I pause. Still half upside-down, one leg awkwardly splayed under the chair. “What?”

“You earned it.” His tone is weirdly even. “All of it. The bracket spot. The stream numbers. Every kill you landed. That wasn’t some random dice roll.”

I blink at him, stunned into silence.

He shrugs. “Even if it was, luck’s part of the game. And you play it better than anyone, even me pretty girl.”

I stare at him for a moment too long. He looks away immediately, like he’s allergic to eye contact. Or feelings. Or both.

“Okay,” he says, standing. “That’s enough character development for one day. You smell like HDMI dust.”

“Wow,” I deadpan, climbing out after him. “Such a soft boy.”

“Say that again and I’ll rewire your headset backwards.”

I roll my eyes, but under the rush of adrenaline, the chaos of finals looming, and the weight of everything riding on this next match I feel it. Grounded, because Tate Hart might be a walking red flag with a god complex and an insult quota—but he believes in me.

An hour later, my whole setup’s transformed.
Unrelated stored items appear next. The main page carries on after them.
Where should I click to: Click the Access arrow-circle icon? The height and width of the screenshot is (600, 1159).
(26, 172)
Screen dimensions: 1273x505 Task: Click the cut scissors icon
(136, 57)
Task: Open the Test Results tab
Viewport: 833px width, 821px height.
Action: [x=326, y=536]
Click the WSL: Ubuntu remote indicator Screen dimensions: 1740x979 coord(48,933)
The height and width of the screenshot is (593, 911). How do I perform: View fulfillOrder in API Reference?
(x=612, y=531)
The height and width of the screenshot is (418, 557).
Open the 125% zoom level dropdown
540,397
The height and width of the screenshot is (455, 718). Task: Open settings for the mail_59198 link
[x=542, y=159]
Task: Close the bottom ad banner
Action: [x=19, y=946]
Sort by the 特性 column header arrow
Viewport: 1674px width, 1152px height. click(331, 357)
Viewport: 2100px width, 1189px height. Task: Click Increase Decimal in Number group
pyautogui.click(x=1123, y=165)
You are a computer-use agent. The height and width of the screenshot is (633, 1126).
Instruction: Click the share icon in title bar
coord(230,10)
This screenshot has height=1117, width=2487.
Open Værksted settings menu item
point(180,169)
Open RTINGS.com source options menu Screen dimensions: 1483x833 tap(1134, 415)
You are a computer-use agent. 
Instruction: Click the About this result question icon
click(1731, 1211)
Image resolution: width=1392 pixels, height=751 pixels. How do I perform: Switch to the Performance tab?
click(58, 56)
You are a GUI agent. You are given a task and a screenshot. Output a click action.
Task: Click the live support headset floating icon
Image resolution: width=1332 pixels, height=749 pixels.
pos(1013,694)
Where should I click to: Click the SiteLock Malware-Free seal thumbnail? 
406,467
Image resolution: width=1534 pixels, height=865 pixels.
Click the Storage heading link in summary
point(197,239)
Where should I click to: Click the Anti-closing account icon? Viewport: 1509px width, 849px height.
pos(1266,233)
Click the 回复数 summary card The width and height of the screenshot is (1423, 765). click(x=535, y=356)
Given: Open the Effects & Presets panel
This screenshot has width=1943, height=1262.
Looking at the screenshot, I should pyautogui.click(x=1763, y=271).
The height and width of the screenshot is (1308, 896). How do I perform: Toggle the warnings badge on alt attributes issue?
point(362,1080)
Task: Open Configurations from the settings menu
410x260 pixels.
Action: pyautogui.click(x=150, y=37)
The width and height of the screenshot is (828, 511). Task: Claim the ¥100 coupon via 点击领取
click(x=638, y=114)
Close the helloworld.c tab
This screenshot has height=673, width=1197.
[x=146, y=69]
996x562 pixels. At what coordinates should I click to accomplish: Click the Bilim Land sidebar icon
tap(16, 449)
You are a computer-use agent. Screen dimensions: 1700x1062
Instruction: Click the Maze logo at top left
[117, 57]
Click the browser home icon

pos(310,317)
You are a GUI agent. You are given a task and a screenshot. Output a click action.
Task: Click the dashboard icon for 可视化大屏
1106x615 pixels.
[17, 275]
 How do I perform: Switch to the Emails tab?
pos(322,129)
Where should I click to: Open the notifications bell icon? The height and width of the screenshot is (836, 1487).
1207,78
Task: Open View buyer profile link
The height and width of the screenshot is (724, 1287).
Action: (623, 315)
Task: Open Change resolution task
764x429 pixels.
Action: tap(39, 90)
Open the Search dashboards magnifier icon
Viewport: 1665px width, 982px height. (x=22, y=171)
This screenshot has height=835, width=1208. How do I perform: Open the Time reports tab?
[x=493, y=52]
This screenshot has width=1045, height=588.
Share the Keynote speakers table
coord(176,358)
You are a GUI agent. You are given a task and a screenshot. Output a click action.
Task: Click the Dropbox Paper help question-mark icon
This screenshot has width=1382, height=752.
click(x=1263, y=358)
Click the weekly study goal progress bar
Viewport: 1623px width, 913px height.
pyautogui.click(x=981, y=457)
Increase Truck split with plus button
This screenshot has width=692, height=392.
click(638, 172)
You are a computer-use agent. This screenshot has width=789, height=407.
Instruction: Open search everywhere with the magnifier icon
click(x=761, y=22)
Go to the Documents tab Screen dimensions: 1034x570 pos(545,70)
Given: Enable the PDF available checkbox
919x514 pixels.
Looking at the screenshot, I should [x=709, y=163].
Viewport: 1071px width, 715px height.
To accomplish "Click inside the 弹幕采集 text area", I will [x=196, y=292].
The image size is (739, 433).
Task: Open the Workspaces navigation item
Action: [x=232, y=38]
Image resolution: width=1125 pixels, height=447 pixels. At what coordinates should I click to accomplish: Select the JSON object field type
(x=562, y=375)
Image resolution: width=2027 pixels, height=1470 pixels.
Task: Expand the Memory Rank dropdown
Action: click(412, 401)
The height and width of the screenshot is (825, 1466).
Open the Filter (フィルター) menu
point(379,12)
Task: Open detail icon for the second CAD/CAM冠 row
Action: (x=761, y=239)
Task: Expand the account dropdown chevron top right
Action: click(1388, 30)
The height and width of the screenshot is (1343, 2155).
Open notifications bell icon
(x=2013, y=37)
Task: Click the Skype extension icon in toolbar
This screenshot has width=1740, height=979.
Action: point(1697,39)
New mic arm, the new headset Carter bought me, two stacked curved monitors with built-in light filters, and a mechanical keyboard so clicky it sounds like pure joy. There’s even a footrest.

Tate adjusts the mic stand one more time while Carter plugs in the final cable and flashes me a smile that could burn through every one of my doubts. “It’s yours, baby,” he says softly. “All you have to do now is use it.”

I look between them, Tate leaning on the desk in his ridiculous ripped jeans and combat boots, and Carter still barefoot in flannel pajama pants, yawning.

I feel okay, I might even be ready.

I’m curled up on the couch, sipping one of the obnoxiouslybright energy drinks Tate swears by, when Carter sits down across from me with that specific kind of expression on his face.

The one that meansI’m about to do something stupid, and I need you to love me through it.

“What?” I ask, narrowing my eyes.

He bites back a grin and holds up his phone. “So… I may have made a Twitter account.”

“You didn’t already have one?”

“I mean, I had one. Technically. I just didn’t use it. But now…” He pulls up the screen. “It’s time.”

“Oh no.”

“Oh yes.”

He types something in furiously, and I lean forward, squinting to read over his shoulder. The bio alone is a disaster. @Carter_Hart: golden retriever. professional simp. only streams when she makes me.

“You can’t be serious,” I say, laughing.

Carter beams. “Oh, I’m very serious.”